He also did a good job of explaining why indexing (the basis of hierarchical file systems) was broken:

“Our ineptitude in getting at the record is largely caused by the artificiality of systems of indexing. When data of any sort are placed in storage, they are filed alphabetically or numerically, and information is found (when it is) by tracing it down from subclass to subclass. It can be in only one place, unless duplicates are used; one has to have rules as to which path will locate it, and the rules are cumbersome. Having found one item, moreover, one has to emerge from the system and re-enter on a new path.

“The human mind does not work that way. It operates by association. With one item in its grasp, it snaps instantly to the next that is suggested by the association of thoughts, in accordance with some intricate web of trails carried by the cells of the brain. It has other characteristics, of course; trails that are not frequently followed are prone to fade, items are not fully permanent, memory is transitory. Yet the speed of action, the intricacy of trails, the detail of mental
pictures, is awe-inspiring beyond all else in nature.”

We knew it was broken in 1945. What we’ve been doing since then is using what we’ve been given and making it work as best we can. We knew it was broken. Seltzer wrote “Hierarchical File Systems Are Dead” back in 2009. Yet, that’s what computers still serve up as our primary interface.

— INFORMATION —

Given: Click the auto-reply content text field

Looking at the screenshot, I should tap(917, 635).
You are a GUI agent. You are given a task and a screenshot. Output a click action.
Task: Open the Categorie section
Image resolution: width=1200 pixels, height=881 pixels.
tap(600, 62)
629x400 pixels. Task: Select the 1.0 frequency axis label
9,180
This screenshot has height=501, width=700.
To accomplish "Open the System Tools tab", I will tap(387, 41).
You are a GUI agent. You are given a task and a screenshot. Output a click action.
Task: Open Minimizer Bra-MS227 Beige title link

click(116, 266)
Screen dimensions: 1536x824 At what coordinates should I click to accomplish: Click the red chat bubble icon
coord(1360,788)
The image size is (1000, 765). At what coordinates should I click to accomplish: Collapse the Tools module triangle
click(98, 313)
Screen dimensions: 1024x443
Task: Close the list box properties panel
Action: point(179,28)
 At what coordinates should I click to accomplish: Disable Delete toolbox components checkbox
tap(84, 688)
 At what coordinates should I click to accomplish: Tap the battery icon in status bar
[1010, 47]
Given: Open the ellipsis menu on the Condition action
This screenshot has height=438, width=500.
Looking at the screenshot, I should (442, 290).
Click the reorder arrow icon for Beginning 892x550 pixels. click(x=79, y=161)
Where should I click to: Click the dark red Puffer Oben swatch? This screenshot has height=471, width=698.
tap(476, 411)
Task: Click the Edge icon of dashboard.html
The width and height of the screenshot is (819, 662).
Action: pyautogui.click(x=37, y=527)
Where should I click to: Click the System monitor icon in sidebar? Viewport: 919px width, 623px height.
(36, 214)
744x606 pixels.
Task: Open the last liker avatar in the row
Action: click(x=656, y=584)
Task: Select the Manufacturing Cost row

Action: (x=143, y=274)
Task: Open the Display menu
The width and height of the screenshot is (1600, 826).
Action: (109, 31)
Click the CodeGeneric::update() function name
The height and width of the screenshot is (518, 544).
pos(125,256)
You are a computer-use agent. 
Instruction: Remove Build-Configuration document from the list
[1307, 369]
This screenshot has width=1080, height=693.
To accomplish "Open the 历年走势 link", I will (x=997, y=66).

— WORK REQUEST 1 —
In the passage on hierarchical file systems, what year is given for Seltzer's "Hierarchical File Systems Are Dead"?
— WORK REQUEST 2 —
Carry the passage on hierarchical file systems forward from its last sentence.
The records aren't needed for anything asked here.

— WRITTEN RESPONSE 1 —
2009

— WRITTEN RESPONSE 2 —
The question then is what the right primary interface is. Of course, while I find that interesting I work with computer systems and I am equally concerned about how we can build in better support, using the vast amount of data that we have in modern computer systems, to construct better tools for navigating through the laundry basket to find the correct thing.

How I think that should be done will have to wait for another post, since that’s the point of my thesis proposal.

Where has the time gone?

August 5, 2020

It’s been more than a year since I last posted; it’s not that I haven’t been busy, but rather that I’ve been trying to do too many things and have been (more slowly than I’d like) cutting back on some of my activities.

Still, I miss using this as a (one way) discussion about my own work. In the past year I’ve managed to publish one new (short) paper, though the amount of work that I put into it was substantial (it was just published in Computer Architecture Letters). This short article (letter) journal normally provides at most one revise and resubmit opportunity, but they gave me two such opportunities, then accepted the paper, albeit begrudgingly over the objections of Reviewer # 2 (who agreed to accept it, but didn’t change their comments).

Despite the lack of clear publications to demonstrate forward progress, I’ve been working on a couple of projects to push them along. Both were presented, in some form, at Eurosys as posters.

Since I got back from a three month stint at Microsoft Research (in the UK) I’ve been working on one of those, evolving the idea of kernel bypasses and really analyzing why we keep doing these things; this time through the lens of building user mode file systems. I really should write more about it, since that’s on the drawing board for submission this fall.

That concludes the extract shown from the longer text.